Your goal:
The reply must return each line of the data exactly.

· · · · · · ·

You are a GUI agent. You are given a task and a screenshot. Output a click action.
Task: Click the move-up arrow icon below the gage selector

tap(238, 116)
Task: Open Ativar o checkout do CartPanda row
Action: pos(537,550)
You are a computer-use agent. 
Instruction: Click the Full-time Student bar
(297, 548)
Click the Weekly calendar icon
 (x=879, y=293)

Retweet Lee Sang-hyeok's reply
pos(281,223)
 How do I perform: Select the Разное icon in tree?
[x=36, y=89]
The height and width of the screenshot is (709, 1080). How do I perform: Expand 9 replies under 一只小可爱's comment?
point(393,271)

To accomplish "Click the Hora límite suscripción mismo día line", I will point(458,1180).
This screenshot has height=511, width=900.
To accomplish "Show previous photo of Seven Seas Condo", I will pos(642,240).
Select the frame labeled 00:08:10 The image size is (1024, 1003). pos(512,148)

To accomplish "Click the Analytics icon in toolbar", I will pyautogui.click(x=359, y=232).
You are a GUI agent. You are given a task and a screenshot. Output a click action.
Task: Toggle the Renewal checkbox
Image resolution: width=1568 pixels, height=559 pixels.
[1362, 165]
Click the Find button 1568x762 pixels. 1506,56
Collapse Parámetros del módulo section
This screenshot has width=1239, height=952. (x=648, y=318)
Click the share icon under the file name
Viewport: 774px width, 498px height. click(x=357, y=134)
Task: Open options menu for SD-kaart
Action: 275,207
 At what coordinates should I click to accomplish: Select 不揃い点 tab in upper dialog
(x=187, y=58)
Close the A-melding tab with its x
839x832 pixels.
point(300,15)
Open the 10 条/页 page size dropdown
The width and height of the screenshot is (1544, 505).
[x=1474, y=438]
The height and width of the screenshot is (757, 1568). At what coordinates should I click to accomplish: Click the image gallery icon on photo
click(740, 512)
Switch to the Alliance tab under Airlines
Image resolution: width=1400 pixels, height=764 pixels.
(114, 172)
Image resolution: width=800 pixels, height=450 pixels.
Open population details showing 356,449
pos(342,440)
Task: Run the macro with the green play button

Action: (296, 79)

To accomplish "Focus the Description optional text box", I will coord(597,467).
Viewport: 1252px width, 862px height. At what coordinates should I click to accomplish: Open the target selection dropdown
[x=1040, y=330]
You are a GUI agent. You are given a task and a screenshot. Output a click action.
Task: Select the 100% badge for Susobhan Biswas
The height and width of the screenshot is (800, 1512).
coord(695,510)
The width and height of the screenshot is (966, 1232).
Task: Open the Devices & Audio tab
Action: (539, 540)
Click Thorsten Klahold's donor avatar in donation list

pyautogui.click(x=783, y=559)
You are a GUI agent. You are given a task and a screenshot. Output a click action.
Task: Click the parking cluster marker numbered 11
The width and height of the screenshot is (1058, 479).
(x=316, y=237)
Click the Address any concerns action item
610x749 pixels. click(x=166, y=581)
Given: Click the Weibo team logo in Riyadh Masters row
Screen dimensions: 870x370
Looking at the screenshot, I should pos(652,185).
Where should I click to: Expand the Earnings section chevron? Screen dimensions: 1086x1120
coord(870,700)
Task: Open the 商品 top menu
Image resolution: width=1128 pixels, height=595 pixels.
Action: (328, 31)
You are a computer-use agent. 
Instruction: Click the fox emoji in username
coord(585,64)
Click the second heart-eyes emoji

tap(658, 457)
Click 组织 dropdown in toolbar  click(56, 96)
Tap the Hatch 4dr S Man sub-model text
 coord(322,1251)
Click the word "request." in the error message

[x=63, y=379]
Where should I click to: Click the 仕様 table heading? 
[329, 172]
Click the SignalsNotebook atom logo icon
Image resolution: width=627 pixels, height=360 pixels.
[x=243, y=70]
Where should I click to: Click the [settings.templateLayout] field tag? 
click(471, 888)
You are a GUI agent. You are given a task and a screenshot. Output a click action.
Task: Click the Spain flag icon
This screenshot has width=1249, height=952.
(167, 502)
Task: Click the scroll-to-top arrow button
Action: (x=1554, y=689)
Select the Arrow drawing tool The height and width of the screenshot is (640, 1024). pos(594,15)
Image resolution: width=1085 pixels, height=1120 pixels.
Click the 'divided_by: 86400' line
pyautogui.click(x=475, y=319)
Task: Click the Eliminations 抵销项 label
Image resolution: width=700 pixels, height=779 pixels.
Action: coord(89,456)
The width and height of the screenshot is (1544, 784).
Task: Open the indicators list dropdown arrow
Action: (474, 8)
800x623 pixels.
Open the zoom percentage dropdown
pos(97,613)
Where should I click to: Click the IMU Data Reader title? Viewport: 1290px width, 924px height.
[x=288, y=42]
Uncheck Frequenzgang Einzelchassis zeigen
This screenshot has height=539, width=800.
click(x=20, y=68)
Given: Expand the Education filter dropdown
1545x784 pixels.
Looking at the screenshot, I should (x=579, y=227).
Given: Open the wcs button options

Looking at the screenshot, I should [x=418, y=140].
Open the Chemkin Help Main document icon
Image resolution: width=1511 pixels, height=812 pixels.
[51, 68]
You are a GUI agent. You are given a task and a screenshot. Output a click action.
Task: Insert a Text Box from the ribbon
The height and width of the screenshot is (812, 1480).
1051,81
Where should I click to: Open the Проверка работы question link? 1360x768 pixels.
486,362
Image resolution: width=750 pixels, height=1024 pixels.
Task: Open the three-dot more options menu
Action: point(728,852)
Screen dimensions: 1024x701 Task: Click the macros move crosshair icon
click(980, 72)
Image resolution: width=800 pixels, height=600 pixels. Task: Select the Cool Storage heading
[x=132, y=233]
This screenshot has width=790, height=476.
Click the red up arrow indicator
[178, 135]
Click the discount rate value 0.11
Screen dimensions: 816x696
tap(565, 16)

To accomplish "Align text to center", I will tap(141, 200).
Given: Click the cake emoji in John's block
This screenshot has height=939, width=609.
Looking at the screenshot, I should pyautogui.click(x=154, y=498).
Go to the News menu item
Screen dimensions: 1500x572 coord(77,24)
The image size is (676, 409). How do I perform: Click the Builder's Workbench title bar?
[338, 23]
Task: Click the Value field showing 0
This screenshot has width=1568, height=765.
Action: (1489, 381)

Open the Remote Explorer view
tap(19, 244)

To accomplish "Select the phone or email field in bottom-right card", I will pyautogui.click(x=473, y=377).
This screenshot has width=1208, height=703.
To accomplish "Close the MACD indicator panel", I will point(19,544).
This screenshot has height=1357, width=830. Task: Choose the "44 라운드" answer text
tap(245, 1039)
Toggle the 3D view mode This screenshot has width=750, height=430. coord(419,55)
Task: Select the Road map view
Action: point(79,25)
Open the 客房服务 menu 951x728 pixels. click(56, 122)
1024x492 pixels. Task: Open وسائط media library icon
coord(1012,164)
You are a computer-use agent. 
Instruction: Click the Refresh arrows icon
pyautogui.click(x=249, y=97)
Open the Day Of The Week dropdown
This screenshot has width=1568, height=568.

· · · · · · ·

Reply to the task:
You are a GUI agent. You are given a task and a screenshot. Output a click action.
Task: Click the move-up arrow icon below the gage selector

tap(238, 116)
Task: Open Ativar o checkout do CartPanda row
Action: pos(537,550)
You are a computer-use agent. 
Instruction: Click the Full-time Student bar
(297, 548)
Click the Weekly calendar icon
 (x=879, y=293)

Retweet Lee Sang-hyeok's reply
pos(281,223)
 How do I perform: Select the Разное icon in tree?
[x=36, y=89]
The height and width of the screenshot is (709, 1080). How do I perform: Expand 9 replies under 一只小可爱's comment?
point(393,271)

To accomplish "Click the Hora límite suscripción mismo día line", I will point(458,1180).
This screenshot has height=511, width=900.
To accomplish "Show previous photo of Seven Seas Condo", I will pos(642,240).
Select the frame labeled 00:08:10 The image size is (1024, 1003). pos(512,148)

To accomplish "Click the Analytics icon in toolbar", I will pyautogui.click(x=359, y=232).
You are a GUI agent. You are given a task and a screenshot. Output a click action.
Task: Toggle the Renewal checkbox
Image resolution: width=1568 pixels, height=559 pixels.
[1362, 165]
Click the Find button 1568x762 pixels. 1506,56
Collapse Parámetros del módulo section
This screenshot has width=1239, height=952. (x=648, y=318)
Click the share icon under the file name
Viewport: 774px width, 498px height. click(x=357, y=134)
Task: Open options menu for SD-kaart
Action: 275,207
 At what coordinates should I click to accomplish: Select 不揃い点 tab in upper dialog
(x=187, y=58)
Close the A-melding tab with its x
839x832 pixels.
point(300,15)
Open the 10 条/页 page size dropdown
The width and height of the screenshot is (1544, 505).
[x=1474, y=438]
The height and width of the screenshot is (757, 1568). At what coordinates should I click to accomplish: Click the image gallery icon on photo
click(740, 512)
Switch to the Alliance tab under Airlines
Image resolution: width=1400 pixels, height=764 pixels.
(114, 172)
Image resolution: width=800 pixels, height=450 pixels.
Open population details showing 356,449
pos(342,440)
Task: Run the macro with the green play button

Action: (296, 79)

To accomplish "Focus the Description optional text box", I will coord(597,467).
Viewport: 1252px width, 862px height. At what coordinates should I click to accomplish: Open the target selection dropdown
[x=1040, y=330]
You are a GUI agent. You are given a task and a screenshot. Output a click action.
Task: Select the 100% badge for Susobhan Biswas
The height and width of the screenshot is (800, 1512).
coord(695,510)
The width and height of the screenshot is (966, 1232).
Task: Open the Devices & Audio tab
Action: (539, 540)
Click Thorsten Klahold's donor avatar in donation list

pyautogui.click(x=783, y=559)
You are a GUI agent. You are given a task and a screenshot. Output a click action.
Task: Click the parking cluster marker numbered 11
The width and height of the screenshot is (1058, 479).
(x=316, y=237)
Click the Address any concerns action item
610x749 pixels. click(x=166, y=581)
Given: Click the Weibo team logo in Riyadh Masters row
Screen dimensions: 870x370
Looking at the screenshot, I should pos(652,185).
Where should I click to: Expand the Earnings section chevron? Screen dimensions: 1086x1120
coord(870,700)
Task: Open the 商品 top menu
Image resolution: width=1128 pixels, height=595 pixels.
Action: (328, 31)
You are a computer-use agent. 
Instruction: Click the fox emoji in username
coord(585,64)
Click the second heart-eyes emoji

tap(658, 457)
Click 组织 dropdown in toolbar  click(56, 96)
Tap the Hatch 4dr S Man sub-model text
 coord(322,1251)
Click the word "request." in the error message

[x=63, y=379]
Where should I click to: Click the 仕様 table heading? 
[329, 172]
Click the SignalsNotebook atom logo icon
Image resolution: width=627 pixels, height=360 pixels.
[x=243, y=70]
Where should I click to: Click the [settings.templateLayout] field tag? 
click(471, 888)
You are a GUI agent. You are given a task and a screenshot. Output a click action.
Task: Click the Spain flag icon
This screenshot has width=1249, height=952.
(167, 502)
Task: Click the scroll-to-top arrow button
Action: (x=1554, y=689)
Select the Arrow drawing tool The height and width of the screenshot is (640, 1024). pos(594,15)
Image resolution: width=1085 pixels, height=1120 pixels.
Click the 'divided_by: 86400' line
pyautogui.click(x=475, y=319)
Task: Click the Eliminations 抵销项 label
Image resolution: width=700 pixels, height=779 pixels.
Action: coord(89,456)
The width and height of the screenshot is (1544, 784).
Task: Open the indicators list dropdown arrow
Action: (474, 8)
800x623 pixels.
Open the zoom percentage dropdown
pos(97,613)
Where should I click to: Click the IMU Data Reader title? Viewport: 1290px width, 924px height.
[x=288, y=42]
Uncheck Frequenzgang Einzelchassis zeigen
This screenshot has height=539, width=800.
click(x=20, y=68)
Given: Expand the Education filter dropdown
1545x784 pixels.
Looking at the screenshot, I should (x=579, y=227).
Given: Open the wcs button options

Looking at the screenshot, I should [x=418, y=140].
Open the Chemkin Help Main document icon
Image resolution: width=1511 pixels, height=812 pixels.
[51, 68]
You are a GUI agent. You are given a task and a screenshot. Output a click action.
Task: Insert a Text Box from the ribbon
The height and width of the screenshot is (812, 1480).
1051,81
Where should I click to: Open the Проверка работы question link? 1360x768 pixels.
486,362
Image resolution: width=750 pixels, height=1024 pixels.
Task: Open the three-dot more options menu
Action: point(728,852)
Screen dimensions: 1024x701 Task: Click the macros move crosshair icon
click(980, 72)
Image resolution: width=800 pixels, height=600 pixels. Task: Select the Cool Storage heading
[x=132, y=233]
This screenshot has width=790, height=476.
Click the red up arrow indicator
[178, 135]
Click the discount rate value 0.11
Screen dimensions: 816x696
tap(565, 16)

To accomplish "Align text to center", I will tap(141, 200).
Given: Click the cake emoji in John's block
This screenshot has height=939, width=609.
Looking at the screenshot, I should pyautogui.click(x=154, y=498).
Go to the News menu item
Screen dimensions: 1500x572 coord(77,24)
The image size is (676, 409). How do I perform: Click the Builder's Workbench title bar?
[338, 23]
Task: Click the Value field showing 0
This screenshot has width=1568, height=765.
Action: (1489, 381)

Open the Remote Explorer view
tap(19, 244)

To accomplish "Select the phone or email field in bottom-right card", I will pyautogui.click(x=473, y=377).
This screenshot has width=1208, height=703.
To accomplish "Close the MACD indicator panel", I will point(19,544).
This screenshot has height=1357, width=830. Task: Choose the "44 라운드" answer text
tap(245, 1039)
Toggle the 3D view mode This screenshot has width=750, height=430. coord(419,55)
Task: Select the Road map view
Action: point(79,25)
Open the 客房服务 menu 951x728 pixels. click(56, 122)
1024x492 pixels. Task: Open وسائط media library icon
coord(1012,164)
You are a computer-use agent. 
Instruction: Click the Refresh arrows icon
pyautogui.click(x=249, y=97)
Open the Day Of The Week dropdown
This screenshot has width=1568, height=568.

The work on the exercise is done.